_Exercise:_
Would you transcribe all of the entries that follow, word for word?
+++
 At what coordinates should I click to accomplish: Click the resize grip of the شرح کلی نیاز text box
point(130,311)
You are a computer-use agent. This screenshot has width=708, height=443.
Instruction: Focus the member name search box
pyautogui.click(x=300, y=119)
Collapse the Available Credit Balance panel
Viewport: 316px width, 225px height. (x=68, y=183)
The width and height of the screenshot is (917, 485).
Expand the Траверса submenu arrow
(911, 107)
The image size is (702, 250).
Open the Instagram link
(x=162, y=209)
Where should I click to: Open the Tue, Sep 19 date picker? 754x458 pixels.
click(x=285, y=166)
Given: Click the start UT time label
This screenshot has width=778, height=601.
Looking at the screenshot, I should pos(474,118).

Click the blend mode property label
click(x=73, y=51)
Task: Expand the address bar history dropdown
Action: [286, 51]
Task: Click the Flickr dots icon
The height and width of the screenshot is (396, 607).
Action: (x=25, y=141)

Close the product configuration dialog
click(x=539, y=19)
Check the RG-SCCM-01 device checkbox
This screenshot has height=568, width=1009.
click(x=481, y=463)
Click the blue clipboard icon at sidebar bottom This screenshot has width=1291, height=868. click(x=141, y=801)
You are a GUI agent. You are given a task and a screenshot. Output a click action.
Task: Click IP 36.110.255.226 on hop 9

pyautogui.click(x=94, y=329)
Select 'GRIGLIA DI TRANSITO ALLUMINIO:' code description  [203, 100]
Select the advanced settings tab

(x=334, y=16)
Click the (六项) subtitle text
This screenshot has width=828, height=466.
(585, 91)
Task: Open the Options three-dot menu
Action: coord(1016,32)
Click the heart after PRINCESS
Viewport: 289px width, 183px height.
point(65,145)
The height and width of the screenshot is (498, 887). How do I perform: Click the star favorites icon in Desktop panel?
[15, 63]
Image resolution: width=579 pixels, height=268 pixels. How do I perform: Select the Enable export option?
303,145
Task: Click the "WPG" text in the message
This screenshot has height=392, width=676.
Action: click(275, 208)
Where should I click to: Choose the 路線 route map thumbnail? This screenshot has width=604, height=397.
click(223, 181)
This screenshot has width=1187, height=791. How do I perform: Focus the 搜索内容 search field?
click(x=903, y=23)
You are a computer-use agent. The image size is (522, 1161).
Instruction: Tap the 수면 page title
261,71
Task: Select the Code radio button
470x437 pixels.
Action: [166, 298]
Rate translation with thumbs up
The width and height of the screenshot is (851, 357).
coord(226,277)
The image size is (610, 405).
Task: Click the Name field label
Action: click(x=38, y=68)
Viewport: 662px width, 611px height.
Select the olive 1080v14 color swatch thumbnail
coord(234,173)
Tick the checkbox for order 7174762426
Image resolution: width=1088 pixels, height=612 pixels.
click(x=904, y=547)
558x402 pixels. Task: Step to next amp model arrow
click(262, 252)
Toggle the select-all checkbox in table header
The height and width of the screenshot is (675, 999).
+++
_Answer section:_
 At what coordinates should I click to accomplish: Click the resize grip of the شرح کلی نیاز text box
point(130,311)
You are a computer-use agent. This screenshot has width=708, height=443.
Instruction: Focus the member name search box
pyautogui.click(x=300, y=119)
Collapse the Available Credit Balance panel
Viewport: 316px width, 225px height. (x=68, y=183)
The width and height of the screenshot is (917, 485).
Expand the Траверса submenu arrow
(911, 107)
The image size is (702, 250).
Open the Instagram link
(x=162, y=209)
Where should I click to: Open the Tue, Sep 19 date picker? 754x458 pixels.
click(x=285, y=166)
Given: Click the start UT time label
This screenshot has width=778, height=601.
Looking at the screenshot, I should pos(474,118).

Click the blend mode property label
click(x=73, y=51)
Task: Expand the address bar history dropdown
Action: [286, 51]
Task: Click the Flickr dots icon
The height and width of the screenshot is (396, 607).
Action: (x=25, y=141)

Close the product configuration dialog
click(x=539, y=19)
Check the RG-SCCM-01 device checkbox
This screenshot has height=568, width=1009.
click(x=481, y=463)
Click the blue clipboard icon at sidebar bottom This screenshot has width=1291, height=868. click(x=141, y=801)
You are a GUI agent. You are given a task and a screenshot. Output a click action.
Task: Click IP 36.110.255.226 on hop 9

pyautogui.click(x=94, y=329)
Select 'GRIGLIA DI TRANSITO ALLUMINIO:' code description  [203, 100]
Select the advanced settings tab

(x=334, y=16)
Click the (六项) subtitle text
This screenshot has width=828, height=466.
(585, 91)
Task: Open the Options three-dot menu
Action: coord(1016,32)
Click the heart after PRINCESS
Viewport: 289px width, 183px height.
point(65,145)
The height and width of the screenshot is (498, 887). How do I perform: Click the star favorites icon in Desktop panel?
[15, 63]
Image resolution: width=579 pixels, height=268 pixels. How do I perform: Select the Enable export option?
303,145
Task: Click the "WPG" text in the message
This screenshot has height=392, width=676.
Action: click(275, 208)
Where should I click to: Choose the 路線 route map thumbnail? This screenshot has width=604, height=397.
click(223, 181)
This screenshot has width=1187, height=791. How do I perform: Focus the 搜索内容 search field?
click(x=903, y=23)
You are a computer-use agent. The image size is (522, 1161).
Instruction: Tap the 수면 page title
261,71
Task: Select the Code radio button
470x437 pixels.
Action: [166, 298]
Rate translation with thumbs up
The width and height of the screenshot is (851, 357).
coord(226,277)
The image size is (610, 405).
Task: Click the Name field label
Action: click(x=38, y=68)
Viewport: 662px width, 611px height.
Select the olive 1080v14 color swatch thumbnail
coord(234,173)
Tick the checkbox for order 7174762426
Image resolution: width=1088 pixels, height=612 pixels.
click(x=904, y=547)
558x402 pixels. Task: Step to next amp model arrow
click(262, 252)
Toggle the select-all checkbox in table header
The height and width of the screenshot is (675, 999).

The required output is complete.